▽
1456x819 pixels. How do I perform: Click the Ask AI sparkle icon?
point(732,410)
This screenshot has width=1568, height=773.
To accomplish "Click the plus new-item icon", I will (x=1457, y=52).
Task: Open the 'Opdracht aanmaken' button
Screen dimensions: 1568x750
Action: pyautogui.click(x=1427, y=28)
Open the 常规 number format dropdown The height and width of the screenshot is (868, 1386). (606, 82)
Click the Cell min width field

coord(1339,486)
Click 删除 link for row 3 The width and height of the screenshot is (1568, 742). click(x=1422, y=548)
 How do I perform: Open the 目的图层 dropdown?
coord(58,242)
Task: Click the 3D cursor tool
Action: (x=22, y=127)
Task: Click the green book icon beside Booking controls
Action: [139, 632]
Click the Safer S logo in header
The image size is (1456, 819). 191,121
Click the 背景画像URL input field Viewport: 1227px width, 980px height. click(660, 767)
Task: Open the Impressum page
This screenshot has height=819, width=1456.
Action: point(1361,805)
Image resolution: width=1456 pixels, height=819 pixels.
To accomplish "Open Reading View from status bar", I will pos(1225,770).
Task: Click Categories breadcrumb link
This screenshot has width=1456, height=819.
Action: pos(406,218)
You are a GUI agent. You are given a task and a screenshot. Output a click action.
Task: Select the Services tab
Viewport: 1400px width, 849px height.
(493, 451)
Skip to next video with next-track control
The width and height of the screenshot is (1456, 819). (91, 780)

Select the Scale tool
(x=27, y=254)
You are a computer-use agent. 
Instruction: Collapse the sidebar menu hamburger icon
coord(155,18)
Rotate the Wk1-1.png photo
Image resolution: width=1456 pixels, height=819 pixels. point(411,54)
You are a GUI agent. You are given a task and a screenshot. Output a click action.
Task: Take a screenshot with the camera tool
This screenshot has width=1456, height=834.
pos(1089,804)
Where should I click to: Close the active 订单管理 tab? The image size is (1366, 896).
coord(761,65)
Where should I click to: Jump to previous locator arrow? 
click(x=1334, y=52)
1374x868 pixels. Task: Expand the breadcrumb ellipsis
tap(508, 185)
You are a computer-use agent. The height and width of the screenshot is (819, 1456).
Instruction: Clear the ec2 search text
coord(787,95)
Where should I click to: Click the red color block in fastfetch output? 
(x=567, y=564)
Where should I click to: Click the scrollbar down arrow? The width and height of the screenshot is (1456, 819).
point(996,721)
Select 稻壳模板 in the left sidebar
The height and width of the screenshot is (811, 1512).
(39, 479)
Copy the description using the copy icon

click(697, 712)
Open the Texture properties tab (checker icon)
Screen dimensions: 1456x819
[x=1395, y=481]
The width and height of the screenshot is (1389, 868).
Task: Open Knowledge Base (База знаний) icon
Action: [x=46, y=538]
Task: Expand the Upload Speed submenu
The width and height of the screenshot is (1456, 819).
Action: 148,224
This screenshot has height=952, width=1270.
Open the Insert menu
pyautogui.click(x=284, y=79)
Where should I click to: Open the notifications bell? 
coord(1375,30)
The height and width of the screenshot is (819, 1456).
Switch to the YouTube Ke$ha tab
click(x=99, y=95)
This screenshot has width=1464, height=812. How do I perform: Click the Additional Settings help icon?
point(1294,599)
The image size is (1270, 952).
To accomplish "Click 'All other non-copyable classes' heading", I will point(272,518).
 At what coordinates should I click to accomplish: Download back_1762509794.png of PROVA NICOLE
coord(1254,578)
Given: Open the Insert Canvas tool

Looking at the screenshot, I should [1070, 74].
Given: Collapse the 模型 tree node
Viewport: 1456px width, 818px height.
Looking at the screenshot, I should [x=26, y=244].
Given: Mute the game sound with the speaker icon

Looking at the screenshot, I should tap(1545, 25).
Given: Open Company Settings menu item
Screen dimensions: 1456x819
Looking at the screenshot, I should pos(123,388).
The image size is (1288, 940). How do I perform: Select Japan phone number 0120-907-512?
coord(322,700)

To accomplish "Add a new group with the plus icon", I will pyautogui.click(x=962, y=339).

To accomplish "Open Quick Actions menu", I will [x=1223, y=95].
△
Instructions to follow:
Could you repeat all of the material above exactly?

Your solution:
1456x819 pixels. How do I perform: Click the Ask AI sparkle icon?
point(732,410)
This screenshot has width=1568, height=773.
To accomplish "Click the plus new-item icon", I will (x=1457, y=52).
Task: Open the 'Opdracht aanmaken' button
Screen dimensions: 1568x750
Action: pyautogui.click(x=1427, y=28)
Open the 常规 number format dropdown The height and width of the screenshot is (868, 1386). (606, 82)
Click the Cell min width field

coord(1339,486)
Click 删除 link for row 3 The width and height of the screenshot is (1568, 742). click(x=1422, y=548)
 How do I perform: Open the 目的图层 dropdown?
coord(58,242)
Task: Click the 3D cursor tool
Action: (x=22, y=127)
Task: Click the green book icon beside Booking controls
Action: [139, 632]
Click the Safer S logo in header
The image size is (1456, 819). 191,121
Click the 背景画像URL input field Viewport: 1227px width, 980px height. click(660, 767)
Task: Open the Impressum page
This screenshot has height=819, width=1456.
Action: point(1361,805)
Image resolution: width=1456 pixels, height=819 pixels.
To accomplish "Open Reading View from status bar", I will pos(1225,770).
Task: Click Categories breadcrumb link
This screenshot has width=1456, height=819.
Action: pos(406,218)
You are a GUI agent. You are given a task and a screenshot. Output a click action.
Task: Select the Services tab
Viewport: 1400px width, 849px height.
(493, 451)
Skip to next video with next-track control
The width and height of the screenshot is (1456, 819). (91, 780)

Select the Scale tool
(x=27, y=254)
You are a computer-use agent. 
Instruction: Collapse the sidebar menu hamburger icon
coord(155,18)
Rotate the Wk1-1.png photo
Image resolution: width=1456 pixels, height=819 pixels. point(411,54)
You are a GUI agent. You are given a task and a screenshot. Output a click action.
Task: Take a screenshot with the camera tool
This screenshot has width=1456, height=834.
pos(1089,804)
Where should I click to: Close the active 订单管理 tab? The image size is (1366, 896).
coord(761,65)
Where should I click to: Jump to previous locator arrow? 
click(x=1334, y=52)
1374x868 pixels. Task: Expand the breadcrumb ellipsis
tap(508, 185)
You are a computer-use agent. The height and width of the screenshot is (819, 1456).
Instruction: Clear the ec2 search text
coord(787,95)
Where should I click to: Click the red color block in fastfetch output? 
(x=567, y=564)
Where should I click to: Click the scrollbar down arrow? The width and height of the screenshot is (1456, 819).
point(996,721)
Select 稻壳模板 in the left sidebar
The height and width of the screenshot is (811, 1512).
(39, 479)
Copy the description using the copy icon

click(697, 712)
Open the Texture properties tab (checker icon)
Screen dimensions: 1456x819
[x=1395, y=481]
The width and height of the screenshot is (1389, 868).
Task: Open Knowledge Base (База знаний) icon
Action: [x=46, y=538]
Task: Expand the Upload Speed submenu
The width and height of the screenshot is (1456, 819).
Action: 148,224
This screenshot has height=952, width=1270.
Open the Insert menu
pyautogui.click(x=284, y=79)
Where should I click to: Open the notifications bell? 
coord(1375,30)
The height and width of the screenshot is (819, 1456).
Switch to the YouTube Ke$ha tab
click(x=99, y=95)
This screenshot has width=1464, height=812. How do I perform: Click the Additional Settings help icon?
point(1294,599)
The image size is (1270, 952).
To accomplish "Click 'All other non-copyable classes' heading", I will point(272,518).
 At what coordinates should I click to accomplish: Download back_1762509794.png of PROVA NICOLE
coord(1254,578)
Given: Open the Insert Canvas tool

Looking at the screenshot, I should [1070, 74].
Given: Collapse the 模型 tree node
Viewport: 1456px width, 818px height.
Looking at the screenshot, I should [x=26, y=244].
Given: Mute the game sound with the speaker icon

Looking at the screenshot, I should tap(1545, 25).
Given: Open Company Settings menu item
Screen dimensions: 1456x819
Looking at the screenshot, I should pos(123,388).
The image size is (1288, 940). How do I perform: Select Japan phone number 0120-907-512?
coord(322,700)

To accomplish "Add a new group with the plus icon", I will pyautogui.click(x=962, y=339).

To accomplish "Open Quick Actions menu", I will [x=1223, y=95].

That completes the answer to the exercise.